La crisi ha cambiato tutto, meno che i programmi d’insegnamento universitari dell’economia. Come tanti anni fa, gli studenti seguono prima un corso di microeconomia e poi uno di macro.
La crisi ha cambiato tutto, meno che i programmi d’insegnamento universitari dell’economia. Come tanti anni fa, gli studenti seguono prima un corso di microeconomia e poi uno di macro. Il problema è la separazione tra le due parti. I docenti dovrebbero invece affrontare fin dall’inizio le questioni poste dalla realtà economica.

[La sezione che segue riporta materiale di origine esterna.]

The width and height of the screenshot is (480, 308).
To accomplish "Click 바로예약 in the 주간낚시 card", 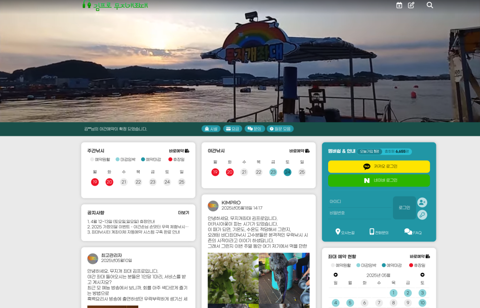I will [179, 151].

Spesso si discute di riforma dell’università e di formazione delle classi dirigenti ma non si discutono i contenuti dell’insegnamento. Eppure, il contenuto ed il modo di insegnare non sono scontati come lo sarebbero se i saperi fossero distaccati da quanto accade nel mondo e, pertanto, dati per sempre. Se è vero che l’attuale crisi economica e finanziaria ha cambiato profondamente l’economia, le istituzioni finanziarie, il nostro modo di fare politica economica e la nostra teoria economica, deve anche cambiare il nostro modo di insegnare l’economia. Tuttavia, nei programmi universitari d’insegnamento dell’economia, tutto è business as usual; tutto è come prima della crisi. Nel primo anno di università si continua ad insegnare l’economia come trent’anni fa, con pochissimi ritocchi: più nella parte “macro”, quella legata all’evolversi delle istituzioni. Prima un corso di microeconomia, che dia i fondamenti della materia e, poi, un corso di macro che spieghi il funzionamento dei mercati, la crescita economica e l’inflazione. Il problema, tuttavia, non è la sequenza: prima la micro, poi la macro; ma piuttosto, quello della separazione tra le due parti, così netta che oggi sono insegnate in corsi distinti, da docenti distinti. Una separazione introdotta da Paul Samuelson, nella prima edizione del suo celeberrimo manuale di economia, in cui, tuttavia, la prima parte era costituita dalla macroeconomia e la seconda dalla microeconomia, ordine da lui stesso invertito in seguito. Ebbene, se questa separazione ha mai avuto un senso, oggi, davvero, non l’ha più. Ecco degli esempi: la teoria dei tassi d’interesse è micro o macro? La politica monetaria (macro) non dovrebbe focalizzarsi su obiettivi e settori specifici (micro)? L’analisi dei mercati finanziari, della Borsa e dei mercati immobiliari sono temi micro o macro? È evidente che queste distinzioni, oggi, non hanno veramente più alcun senso.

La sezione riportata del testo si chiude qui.